▶ **TAREA ESCRITA A**
Enumera las expresiones que abren una oración y van seguidas de coma en el fragmento sobre el movimiento universitario de 2011.
▶ **TAREA ESCRITA B**
Resume en menos palabras el párrafo del fragmento sobre el movimiento universitario que comienza con «En la misma línea» y conserva sus datos principales.
▶ **TAREA ESCRITA C**
Escribe la continuación del fragmento sobre el movimiento universitario de 2011 a partir de su última oración.

Por el contrario, esta centralidad de una definición normativa acerca de la universidad no parece haber existido en la reflexión del movimiento universitario del año 2011. El debate durante ese año se centró en asegurar una inclusión individual exitosa en el sistema universitario y en la expectativa de que este objetivo no se vea frustrado por la importancia de variables ajenas al desempeño académico del estudiante, especialmente aquellas referidas a la necesaria posesión de recursos para costear la matrícula y aranceles de la institución.
En la misma línea, la integración de la universidad en un plan nacional parece encontrarse relativamente ausente de las demandas del movimiento. En este sentido, en lugar de debatir acerca del rol de la universidad en un proyecto político nacional, la discusión se concentra en la necesidad de ampliar las posibilidades de movilidad social a través de la expansión de la educación terciaria. Ciertamente, se espera que esta formación sea de calidad, pero ello no se identifica con ninguna actividad universitaria específica (Readings, 1996).

▶ **INFORMACIÓN MOSTRADA**
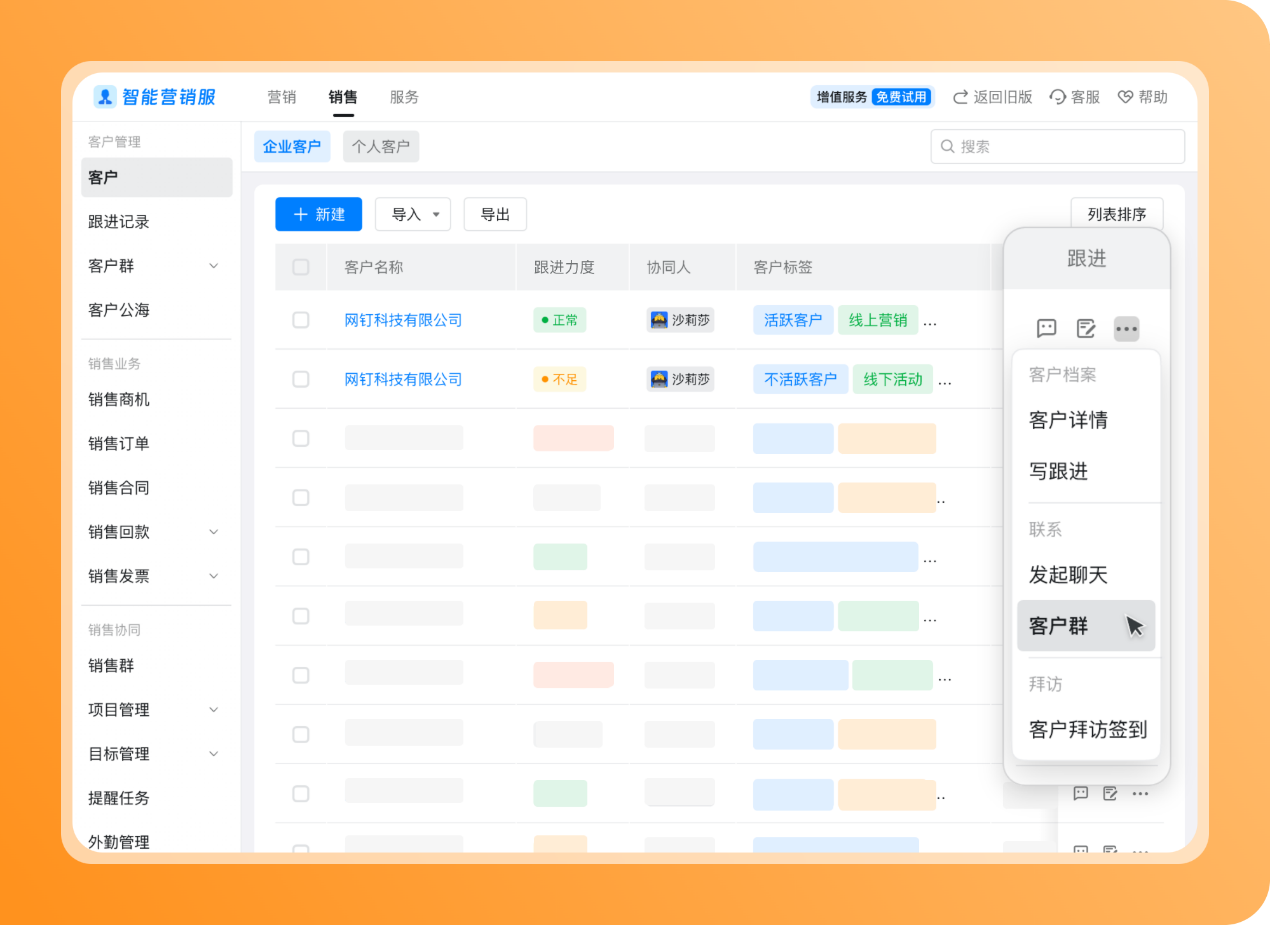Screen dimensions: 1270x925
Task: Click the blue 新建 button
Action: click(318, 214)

* * *

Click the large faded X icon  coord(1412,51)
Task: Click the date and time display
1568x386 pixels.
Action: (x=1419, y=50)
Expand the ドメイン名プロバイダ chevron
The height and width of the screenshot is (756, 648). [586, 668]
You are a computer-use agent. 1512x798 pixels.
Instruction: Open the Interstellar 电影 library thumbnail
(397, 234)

▶ **RESPUESTA A**
Por el contrario; En la misma línea; En este sentido; Ciertamente

▶ **RESPUESTA B**
La integración de la universidad en un plan nacional apenas figura entre las demandas del movimiento. En vez de debatir el rol de la universidad en un proyecto político nacional, la discusión se centra en ampliar la movilidad social mediante la expansión de la educación terciaria. Se espera una formación de calidad, pero no se la vincula con ninguna actividad universitaria específica (Readings, 1996).

▶ **RESPUESTA C**
Sin duda, existen factores inmediatos que explican esta evolución en las demandas del movimiento universitario. Entre ellos, los cambios en la composición social de la educación superior, los atributos de las universidades y el impacto del régimen militar en el discurso político parecen ser especialmente importantes.
Por su parte, si bien los datos acerca de la composición social de las universidades chilenas antes de 1981 son relativamente escasos, existen diversos estudios que permiten sostener su carácter altamente selectivo (Levy, 1986). Solo después de 1933 la cobertura de educación superior en la población entre 18 y 24 años superó el 1%. Tuvieron que pasar casi 40 años, para que en 1972 la cobertura superase el 10% en el mismo tramo de edad, gracias a la creación de nuevas sedes universitarias en distintas regiones (Brunner, 1986; Braun et al., 2000).
Debido a esta alta selectividad, no debe resultar extraña la homogeneidad de las características de los estudiantes universitarios. En 1976, solo 29,7% de estos alumnos provenía de familias sin estudios universitarios (Programa Interdisciplinario de Investigaciones en Educación, PIIE, 1991). De manera similar, con la salvedad de la Universidad del Norte, más de la mitad de la matrícula universitaria tenía su origen en familias de los estratos medios y altos (Garretón y Martínez, 1985).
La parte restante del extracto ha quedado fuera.